> WRITTEN INSTRUCTION:
Render the listing below as a Markdown table with the columns Row and Line, starting with the line that contains "Given: Click the" and going on through the line that contains "coord(116,64)", with blank lines left out. Leave the pictures out of the table.

Records of locating words and on-screen items
========================================================================

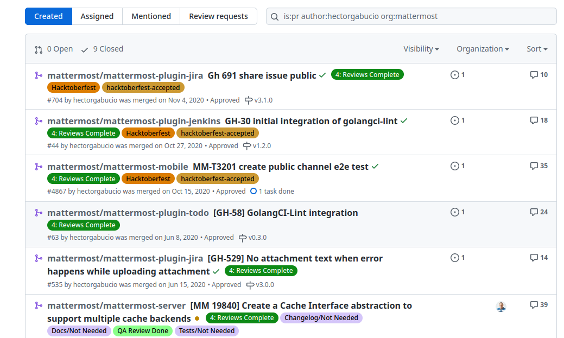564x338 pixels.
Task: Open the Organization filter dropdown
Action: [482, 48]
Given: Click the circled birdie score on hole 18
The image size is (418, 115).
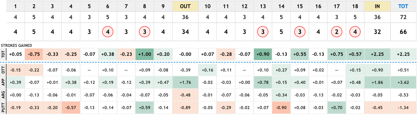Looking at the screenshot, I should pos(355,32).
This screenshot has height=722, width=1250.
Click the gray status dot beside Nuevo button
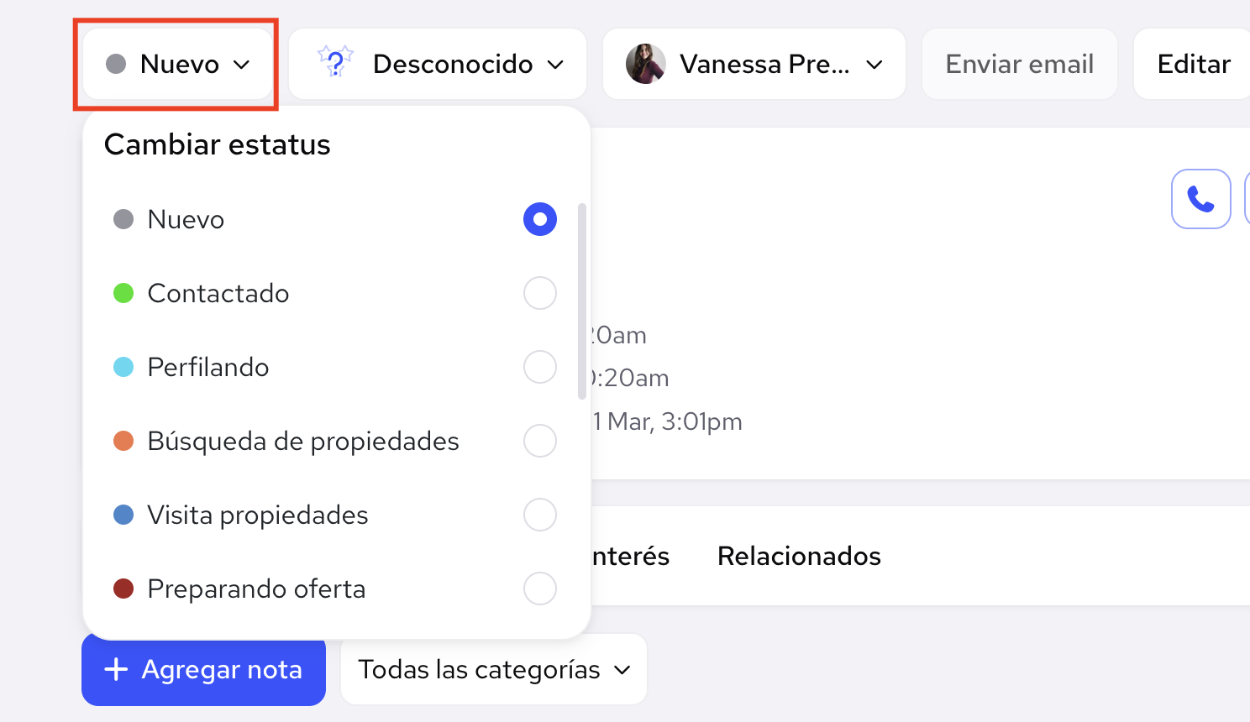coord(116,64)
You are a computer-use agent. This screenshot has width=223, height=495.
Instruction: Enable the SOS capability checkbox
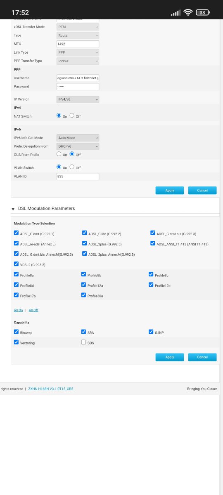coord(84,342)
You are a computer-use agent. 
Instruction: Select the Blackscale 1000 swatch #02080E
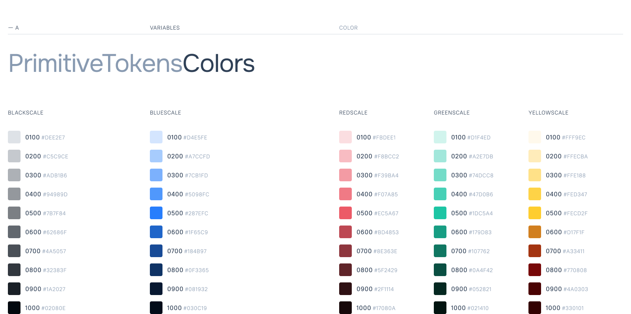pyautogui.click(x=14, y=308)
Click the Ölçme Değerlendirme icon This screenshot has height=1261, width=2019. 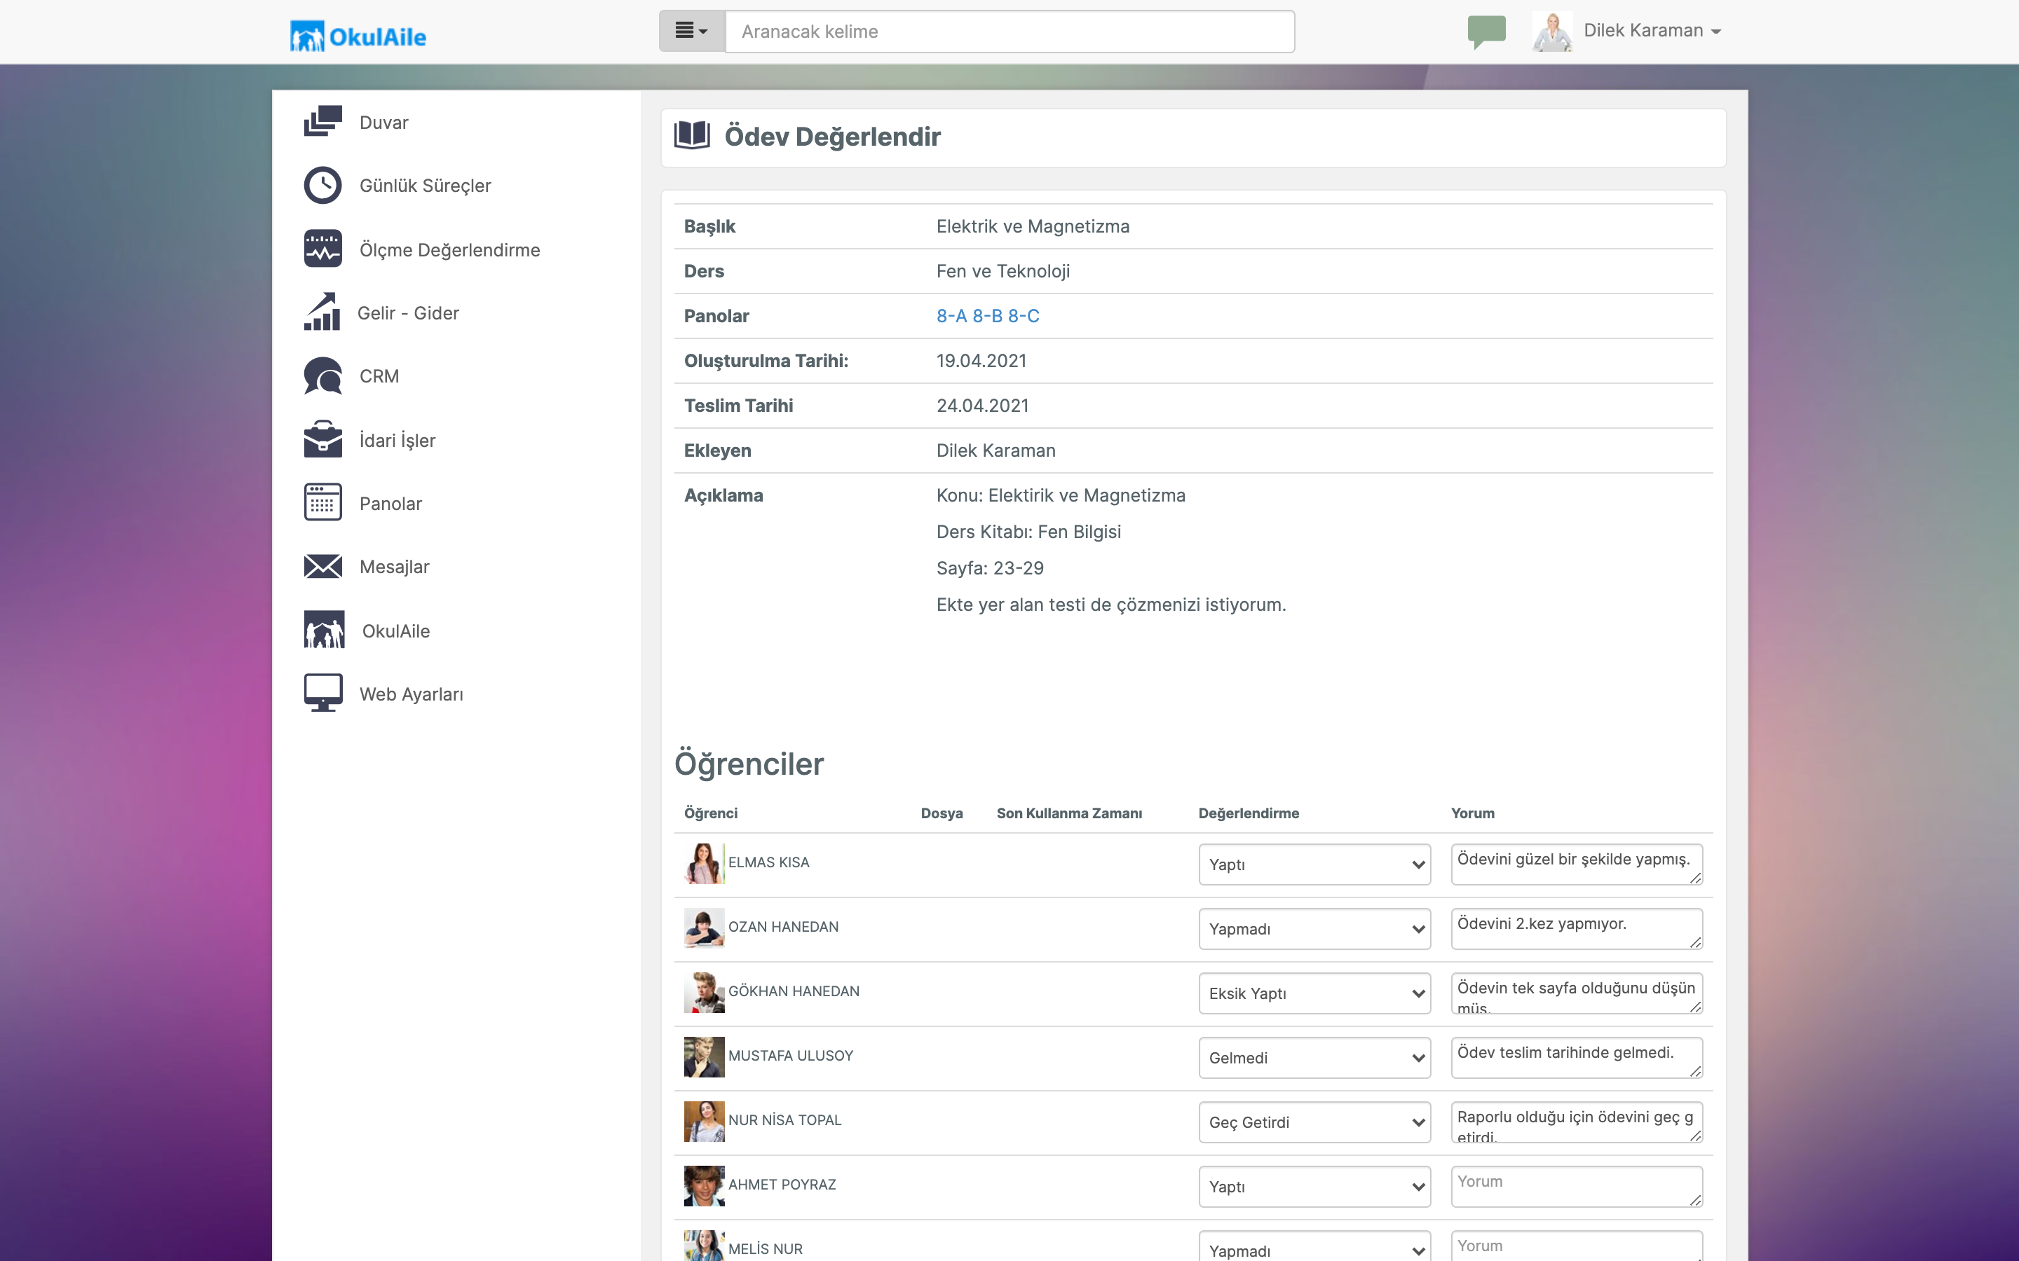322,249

========================================================================

> RESULT OF THE TASK:
| Row | Line |
|---|---|
| 1 | Given: Click the circled birdie score on hole 18 |
| 2 | The image size is (418, 115). |
| 3 | Looking at the screenshot, I should pos(355,32). |
| 4 | This screenshot has height=722, width=1250. |
| 5 | Click the gray status dot beside Nuevo button |
| 6 | coord(116,64) |